__Instructions for the task__: Extend the text on executive remuneration in the UK, beginning after its final sentence.

__Text provided__:

------------------------------

The company size explains the majority of the company’s executive remuneration. As the company expands becoming more complex, the role of the CEO is likely to change thus affecting the remuneration. A good example is Hargreaves Lansdown, which was launched in 1981 and by that time the CEO had limited responsibility implying a smaller pay comparing to now when the organization is one of the largest financial institution in the country. The structure of remuneration also determines the CEO pay. Inferring from Bender (2011), as most of the companies tries to address the principal-agent problem they tend to move towards large remuneration proportion. Although a number of organizations have inclined towards linking the pay to the performance, the growth rate has significantly outstripped the return received by investors (Shlomo & Nguyen, 2011). It seems that the move towards more complex pay structures has driven the increment in the overall pay since the executives expect higher remuneration for higher risk.

Transparency has also played a part in increasing the CEOs pay. Gill (2014) by summarizing the work of many others claimed that in response to the increasing complexity of remuneration, in 2002 additional reporting requirements were established to encourage firms to become more transparent on executive pay (Ndzi, 2015). This seems to have resulted in a ratcheting effect on executive pay as companies’ benchmark against each other and feel obliged to reward a pay, which will lure and retain executives. As explained by Hahn and Lasfer (2011), the increase in transparency of remuneration has also lead to the establishment of remuneration committees charged with the responsibility of justifying proposal and encouraging the stakeholders to play a more activist role.

Ahmad, Nawawi, and Salin (2016) claimed that high-level remuneration has been the effect of the global market for CEOs and they require paying a rate, which is above average to lure top talent and prevent the UK executives from going to other countries. For example, consider the case of Ian Gorham, the Hargreaves Lansdown CEO who currently is the eighth-best-paid CEO in the UK. He joined the company in 2009 as the chief operating officer before becoming the CEO in the following year. He is a top talent, a fact that is proved by his education background and his previous accomplishment not only in Hargreaves Lansdowne but also in Deloitte and Grant Thorntons. To hire his services, Hargreaves Lansdown had to pay handsomely. Although the CEO’s international mobility can be constrained, there does not exist an active market to do this at director level within the United Kingdom.

------------------------------

__Source material__:
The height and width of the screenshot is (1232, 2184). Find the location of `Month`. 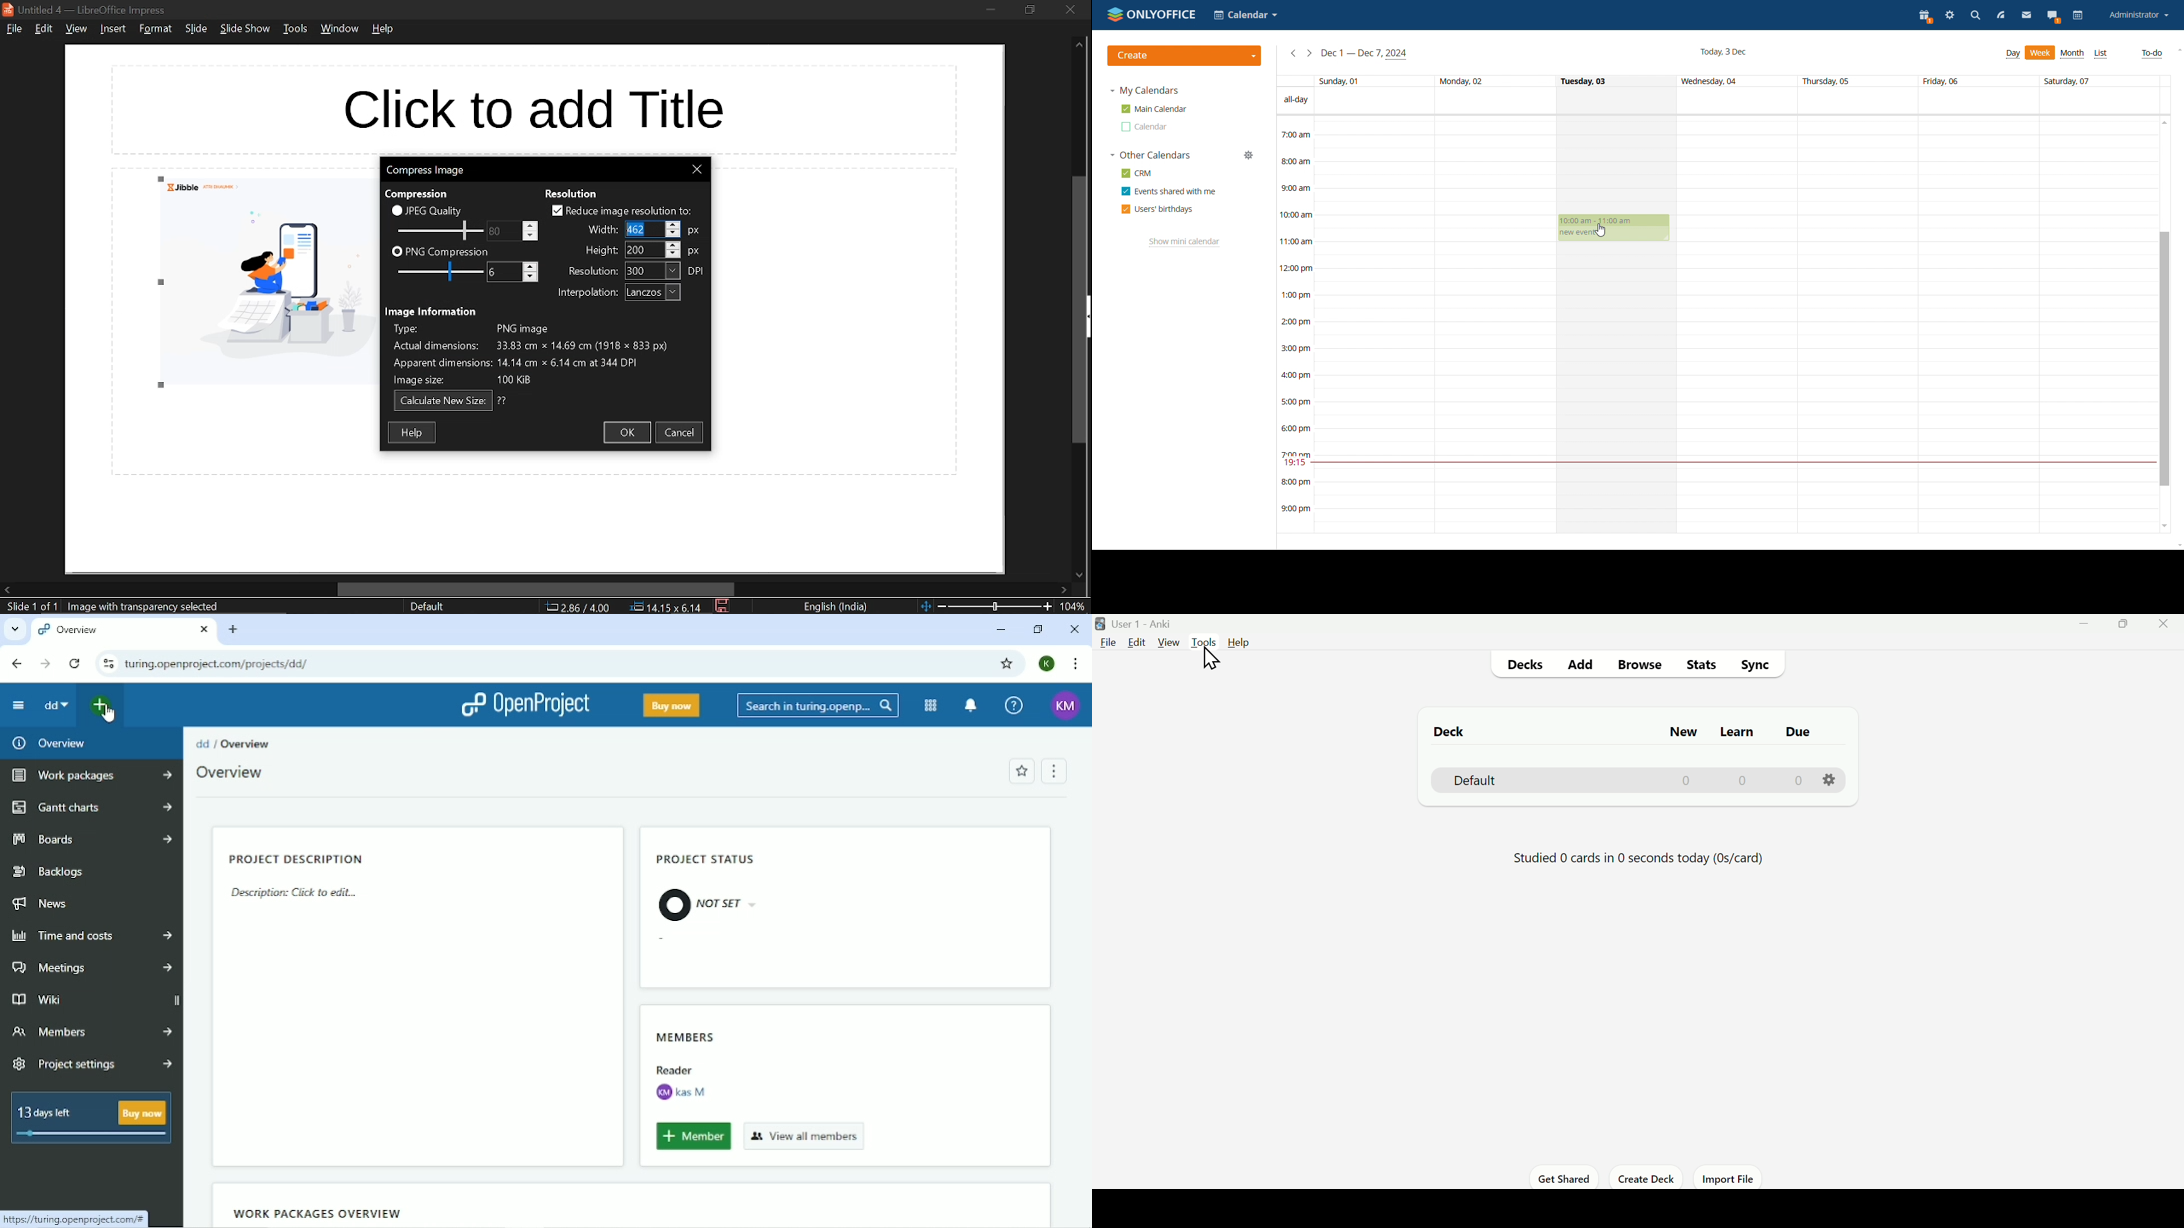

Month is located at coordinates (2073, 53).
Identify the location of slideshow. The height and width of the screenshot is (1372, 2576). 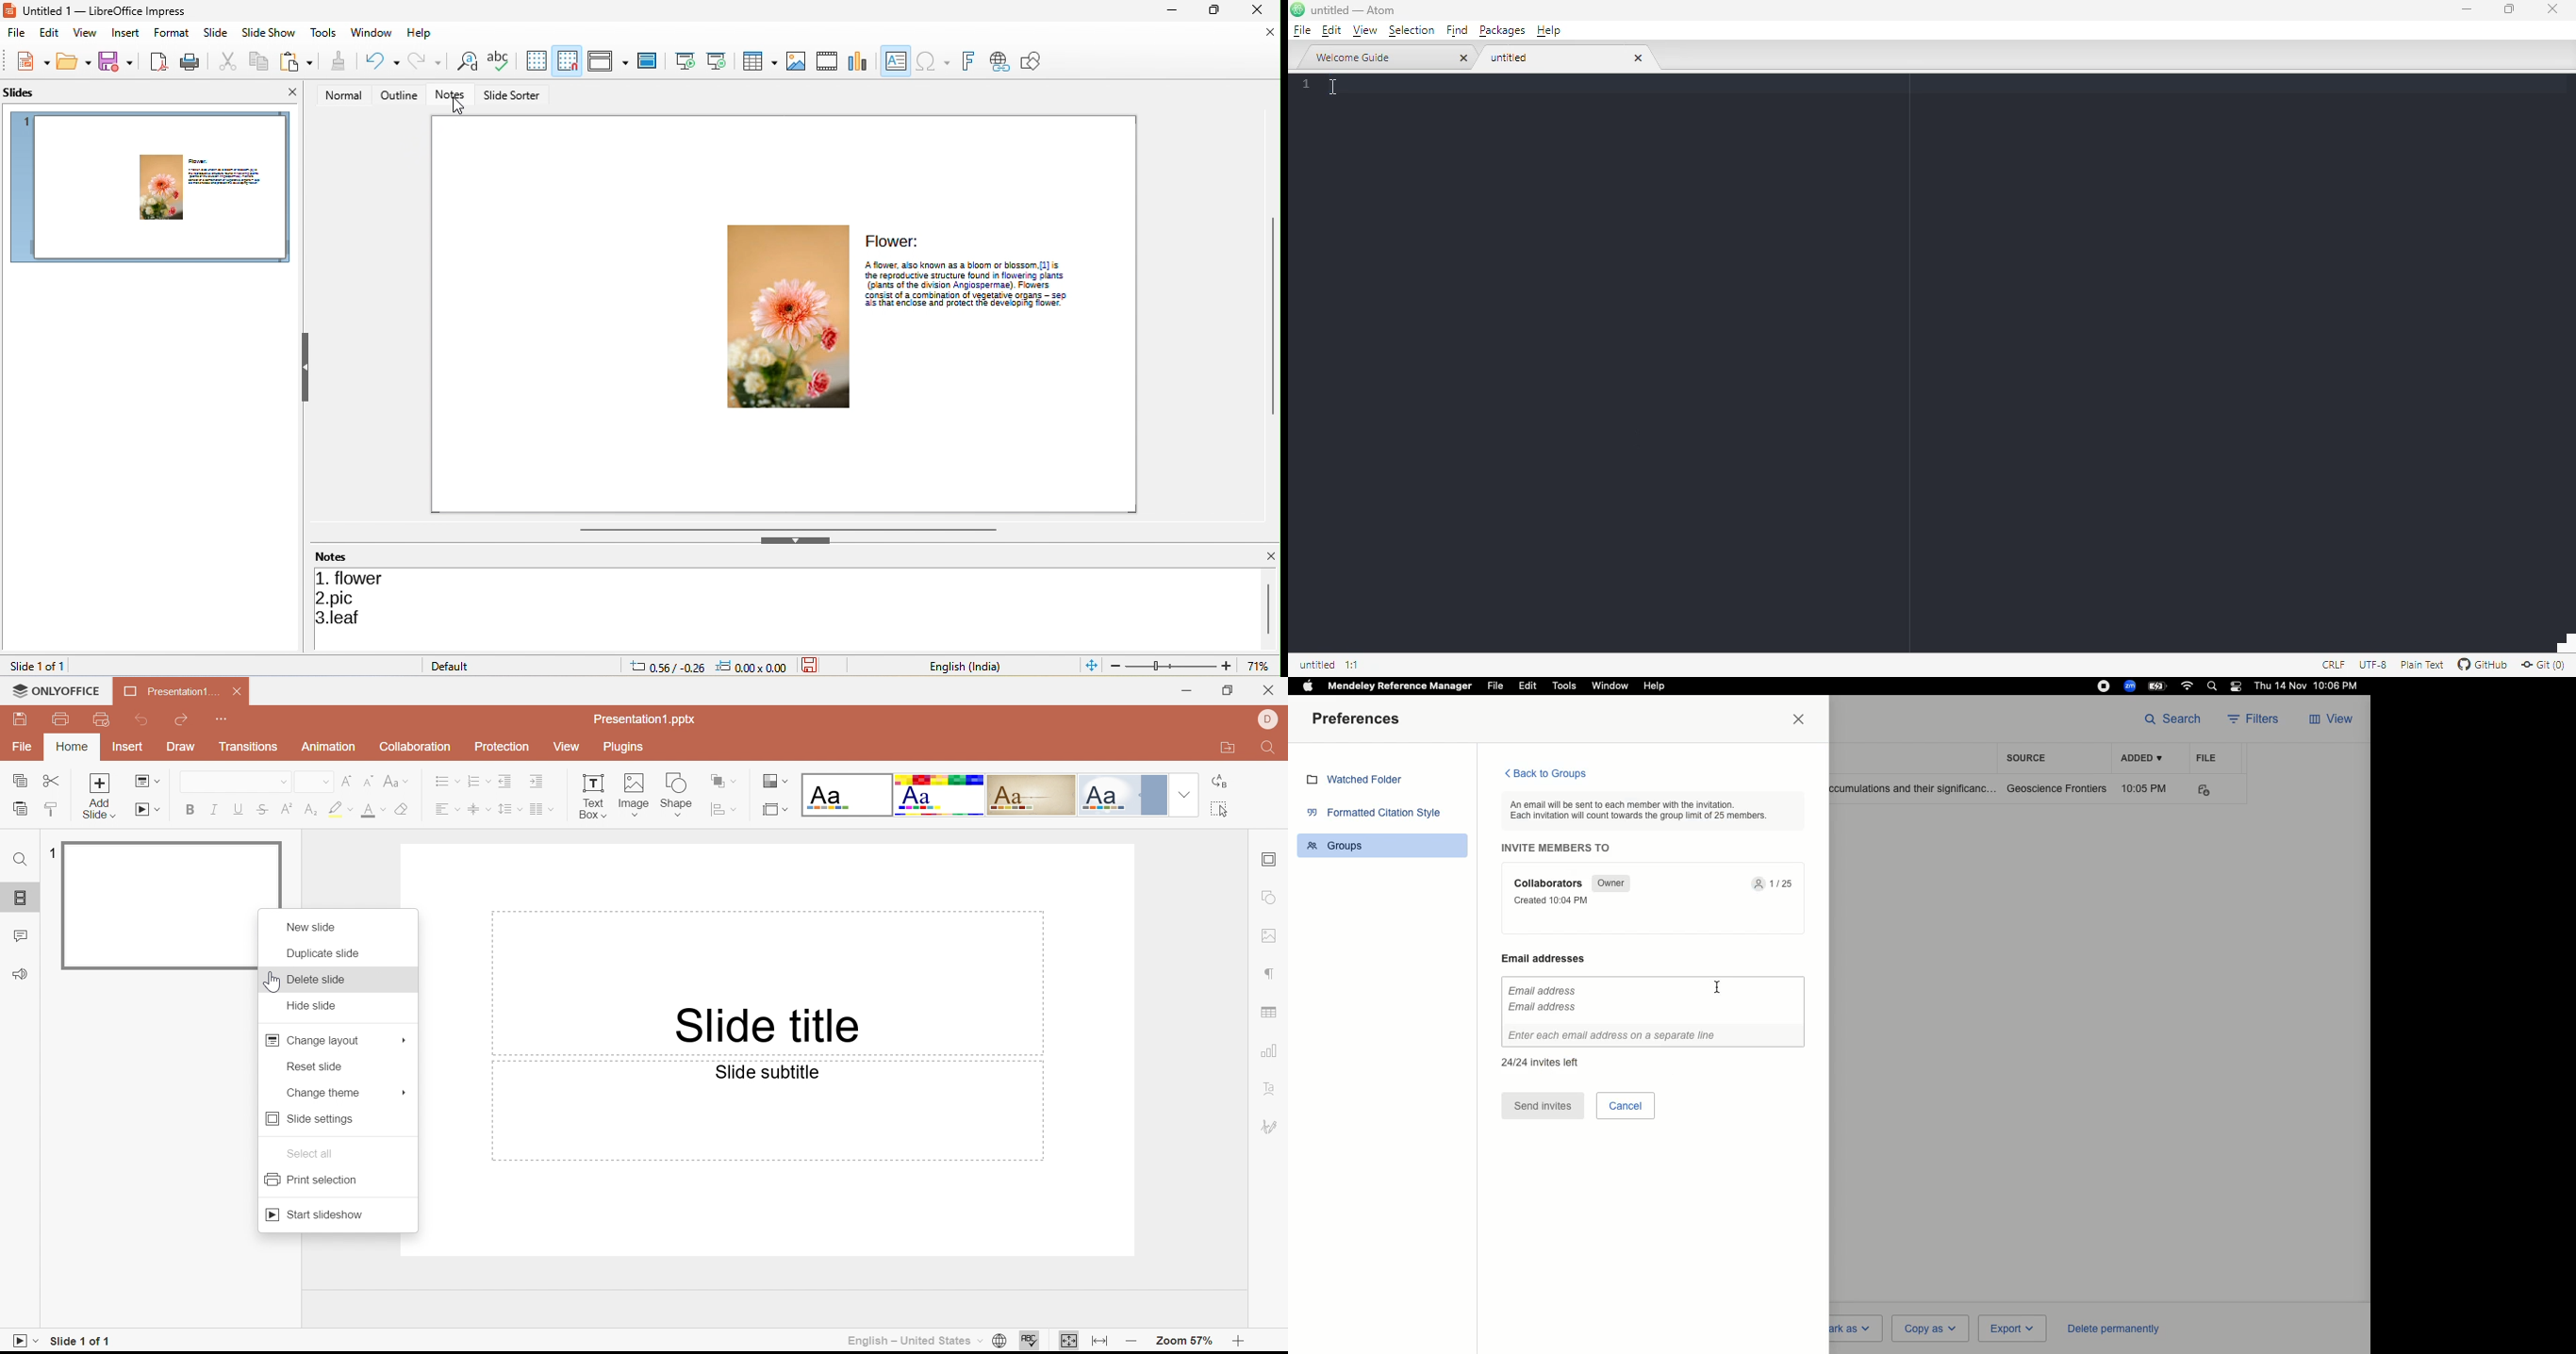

------------------------------

__Expected answer__:
Correlation between CEO remuneration and company performance

             In most of the organizations, there is a correlation between the CEO remuneration and company performance. Increase in takeover has offered powerful incentives for the firms to introduce remuneration scheme that is tied to the stock prices (Ogden and Watson,2007). Before, executive remuneration has been a matter of bonuses and salaries that were paid after attaining a certain financial target. It is widely believed that in good performing companies such as Hargreaves Lansdown plc the stock price is related to its ability to accomplish financial goals.

Most of the people are convinced that in highlighting the shareholder’s value, one of the surest approaches to align the interest of the executive with those of the shareholders is to establish stock option as a large proportion of the executive remuneration (Stathopoulos, Espenlaub & Walker, 2004). In the case of Hargreaves  Lansdowne plc,  such scheme as seen the company share price doubling. Although the market has been raising, stock options rewarding subpar and superior performance, the effect of linking the pay with performance has highly contributed to share price growth.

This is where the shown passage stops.